Xref and multiple news servers

Xref and multiple news servers

Post by J. Howard Benso » Tue, 22 Apr 1997 04:00:00



When reading news from multiple servers, it would be nice to
avoid seeing the same article twice.

In the next release of Simplenews, I am going to add a feature where
if you have read an article on one server it will be marked as read
on other servers as well (if it is present on the other servers).
Obviously, the Xref: line offers no help for more than one server.
The solution I am looking at now is to maintain a file containing
the message-ids of articles that have been read. When an article
header is pulled in from the server, if the message-id is in this
file, that article will be marked as read in the .newsrc file for that
server and will not be displayed. This message-id file could be
trimmed by size or age of entry to prevent out of control growth.

Any ideas??

---

http://www2.polarnet.com/~hbenson    -    home of simplenews
PGPprint =  1F CC EC 3F 1B 17 01 F2  5B 3E 57 6C 42 13 EB 5A

 
 
 

Xref and multiple news servers

Post by lvir.. » Sat, 26 Apr 1997 04:00:00



:The solution I am looking at now is to maintain a file containing
:the message-ids of articles that have been read. When an article
:header is pulled in from the server, if the message-id is in this
:file, that article will be marked as read in the .newsrc file for that
:server and will not be displayed. This message-id file could be
:trimmed by size or age of entry to prevent out of control growth.
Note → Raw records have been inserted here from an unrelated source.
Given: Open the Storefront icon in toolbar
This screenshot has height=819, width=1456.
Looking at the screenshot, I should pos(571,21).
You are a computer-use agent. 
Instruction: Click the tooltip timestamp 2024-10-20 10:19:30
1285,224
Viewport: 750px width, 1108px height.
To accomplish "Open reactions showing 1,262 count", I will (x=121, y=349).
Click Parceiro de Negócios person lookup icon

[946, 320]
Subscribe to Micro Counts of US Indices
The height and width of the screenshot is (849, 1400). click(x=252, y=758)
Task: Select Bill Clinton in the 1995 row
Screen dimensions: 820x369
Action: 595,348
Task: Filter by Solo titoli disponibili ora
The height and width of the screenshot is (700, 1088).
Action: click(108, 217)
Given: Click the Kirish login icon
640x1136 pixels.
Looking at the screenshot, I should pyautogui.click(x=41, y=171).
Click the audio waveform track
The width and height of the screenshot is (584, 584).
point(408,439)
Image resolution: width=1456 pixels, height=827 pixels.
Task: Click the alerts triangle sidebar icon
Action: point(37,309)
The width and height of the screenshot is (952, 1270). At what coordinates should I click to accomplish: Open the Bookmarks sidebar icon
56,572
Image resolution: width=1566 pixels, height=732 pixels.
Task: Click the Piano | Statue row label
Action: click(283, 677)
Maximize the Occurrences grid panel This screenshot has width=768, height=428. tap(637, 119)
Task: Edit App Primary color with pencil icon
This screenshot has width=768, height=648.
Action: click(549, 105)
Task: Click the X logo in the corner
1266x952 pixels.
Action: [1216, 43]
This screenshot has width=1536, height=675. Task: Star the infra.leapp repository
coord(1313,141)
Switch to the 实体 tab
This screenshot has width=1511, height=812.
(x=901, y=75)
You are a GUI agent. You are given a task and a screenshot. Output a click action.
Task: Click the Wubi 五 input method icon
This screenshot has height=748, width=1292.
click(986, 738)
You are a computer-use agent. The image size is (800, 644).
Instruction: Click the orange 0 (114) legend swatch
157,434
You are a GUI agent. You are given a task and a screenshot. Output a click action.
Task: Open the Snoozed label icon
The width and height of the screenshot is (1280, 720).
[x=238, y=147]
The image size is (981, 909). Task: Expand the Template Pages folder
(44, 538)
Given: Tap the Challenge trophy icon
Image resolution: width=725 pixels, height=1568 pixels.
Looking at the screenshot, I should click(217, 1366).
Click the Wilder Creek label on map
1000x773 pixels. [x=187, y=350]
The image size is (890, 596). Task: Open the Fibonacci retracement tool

The problem here is that this method doesn't scale well.  If a user only
reads a few articles, things will be fine.  What if they read a _lot_ of
messages?  Keeping only a few message ids won't help them at all.  The
best bet might be to a) keep the queues of message ids per newsgroup,
b) default to keeping no message ids, but allow a user to specify particular
newsgroups they wish to track in this fashion, c) use some sort of compression/
hashing mechanism to reduce the amount of bits needed to keep track of the
message ids.

--

<URL:http://www.teraform.com/%7Elvirden/> <*> O- "We are all Kosh."
Unless explicitly stated to the contrary, nothing in this posting should
be construed as representing my employer's opinions.

 
 
 

Xref and multiple news servers

Post by lvir.. » Sat, 26 Apr 1997 04:00:00



:The solution I am looking at now is to maintain a file containing
:the message-ids of articles that have been read. When an article
:header is pulled in from the server, if the message-id is in this
:file, that article will be marked as read in the .newsrc file for that
:server and will not be displayed. This message-id file could be
:trimmed by size or age of entry to prevent out of control growth.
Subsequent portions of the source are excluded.